The power of microprocessor based programming along with the ease of interfacing with standard Internet based controllers has enabled improved cooling tower and boiler control with just the click of a mouse. Many of these improvements can significantly enhance your chemical treatment program, and provide greater flexibility in your chemical treatment program. These new algorithms offer significant improvement over previous 'simple' control, and provide techniques for providing a significant return on investment for your customers.

1. Time-based 'Spike' ORP Control of Oxidizing Biocides

Traditionally, water treaters have had to choose between standard biocide timer-based programming, or continuous ORP for control of their oxidizing biocides. A new algorithm is now available that offers the best of both worlds for improved total control of your cooling tower.

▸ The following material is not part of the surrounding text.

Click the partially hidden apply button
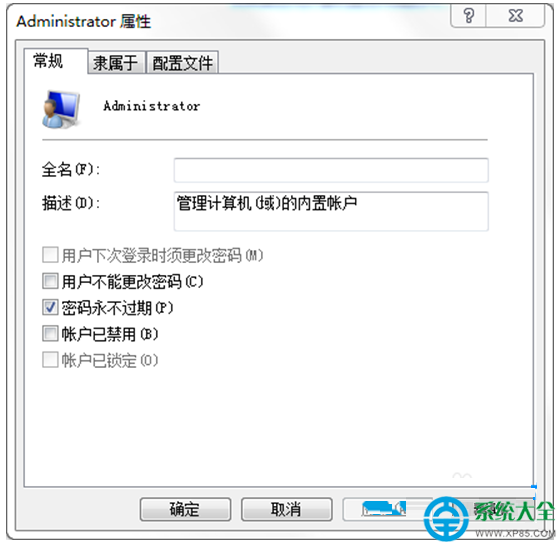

The new method, referred to as 'ORP Spike' Control, enables low-level ORP control on a continuous basis, with a programmable time-based 'Spike' to a higher ORP level for occasional shock treatment. Programming for the 'Spike' includes a 'hold' time for maximum contact efficacy, and options to lockout bleed or other chemical addition during the 'Spike' event. Simple programming using a standard Internet Explorer interface enables intuitive programming for the control. A single relay output to a single metering pump in now sufficient to achieve improved control.

2. Change Control Settings Automatically when Make-up Water Source Changes

Improved control for systems with multiple make-up water sources is also now made simple. These sources might include city water, reclaim water, well water, or other sources. It is now possible to define individual treatment programs dependent on the quality of the make-up water. Set points for tower bleed, and the inhibitor feed program can be set independently for each specific make-up source.

The source is defined by its' conductivity range. For example, city water might be defined for it's normal variance in conductivity, i.e. 300 to 800 mS. Reclaim water might be defined from 800 to 2000 mS. Choosing 'Multiple Make-up Sources' in your control set-up enables you to set different settings for bleed and inhibitor feed settings. A make-up conductivity sensor in the line determines which makeup source is feeding the tower, and adjusts the settings appropriately. Up to three make-up water sources can be defined - each with it's own settings for control.